Giovedì, 18 Luglio 2024
Cronaca Ailano

Operaio morto nel tombino, Procura apre inchiesta. Disposta l'autopsia

Il 43enne si era calato nel pozzetto per un intervento di manutenzione alla rete idrica. Indagano i carabinieri

La Procura di Santa Maria Capua Vetere vuole vederci chiaro sul decesso di un operaio morto ad Ailano mentre stava effettuando lavori di manutenzione ad una condotta idrica in un tombino. E' stata disposta l'autopsia sul corpo di Mihai Ungureanu, 43 anni rumeno e domiciliato proprio ad Ailano. La salma dell'uomo è stata trasferita all'Istituto di Medicina Legale del Sant'Anna e San Sebastiano di Caserta per gli accertamenti. 

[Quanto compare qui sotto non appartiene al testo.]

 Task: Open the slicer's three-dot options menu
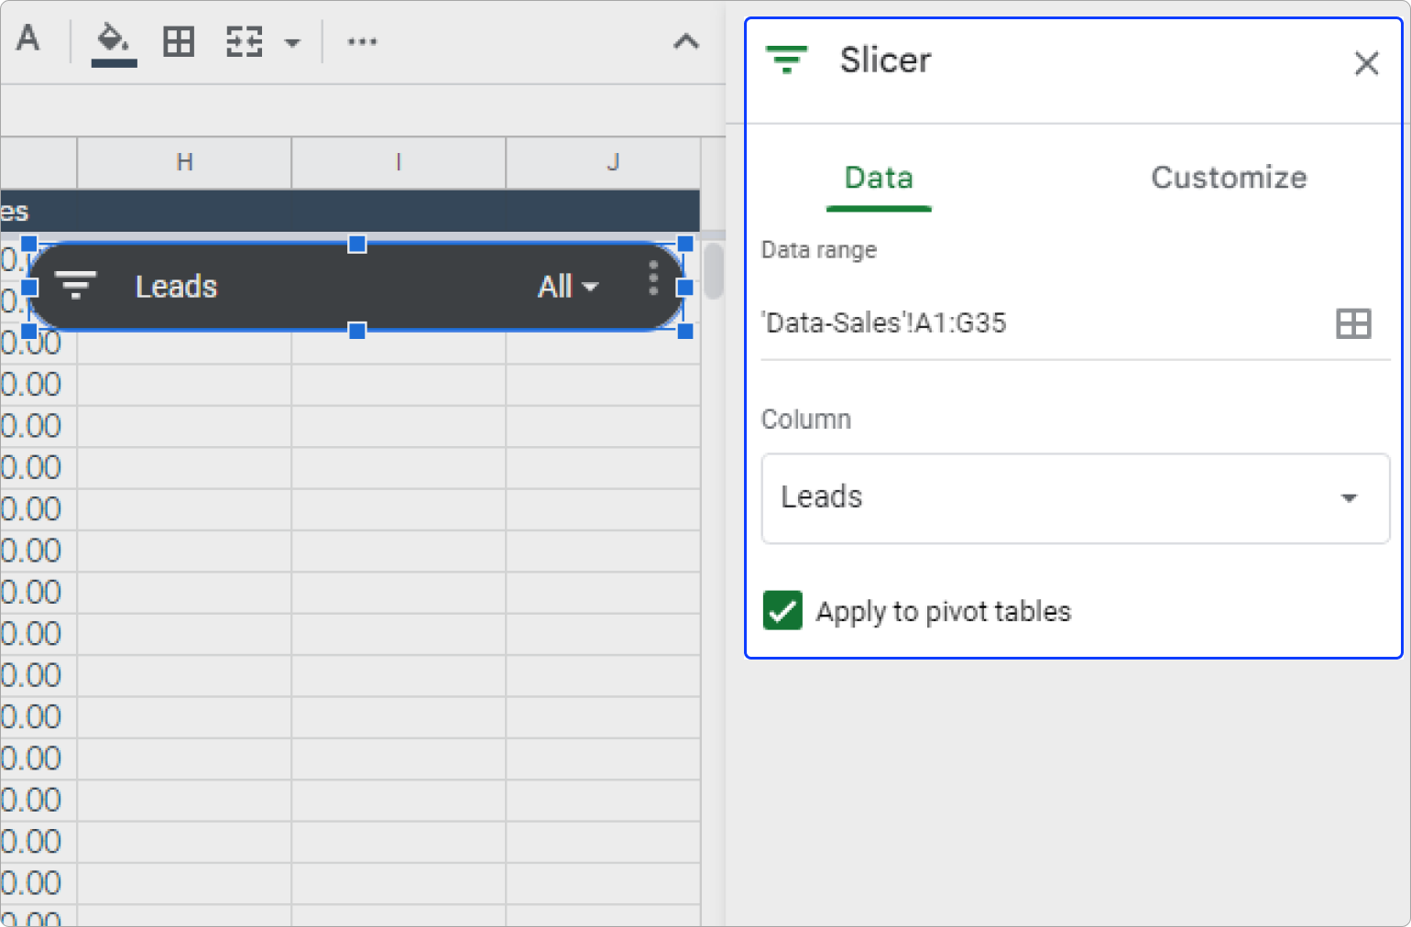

Da quanto si è appreso, l'operaio si era calato all'interno del tombino per un intervento di manutenzione in via Vicinale Casarini in località Le Vaglie. All'interno del tombino avrebbe perso i sensi. Possibile che sia rimasto ucciso dalle esalazioni anche se al momento non si esclude che possa aver avuto un malore che lo ha stroncato. 

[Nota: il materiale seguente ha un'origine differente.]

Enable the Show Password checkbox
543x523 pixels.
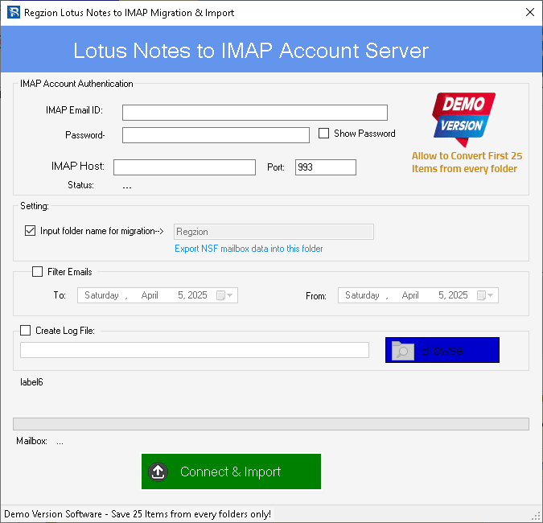pos(324,134)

Quando il 43enne non dava cenni di vita sono stati allertati i soccorsi. Si è reso necessario l'intervento dei vigili del fuoco, giunti dal distaccamento di Piedimonte Matese, per il recupero dell'uomo con la manovra Saf. Il 43enne è stato poi affidato al 118 ma ormai per lui era troppo tardi. I medici non hanno potuto fare altro che constatare l'avvenuto decesso. 

Sul caso indagano i carabinieri che hanno ricostruito l'accaduto ed allertato l'autorità giudiziaria che ha disposto il sequestro della salma per l'accertamento medico-legale.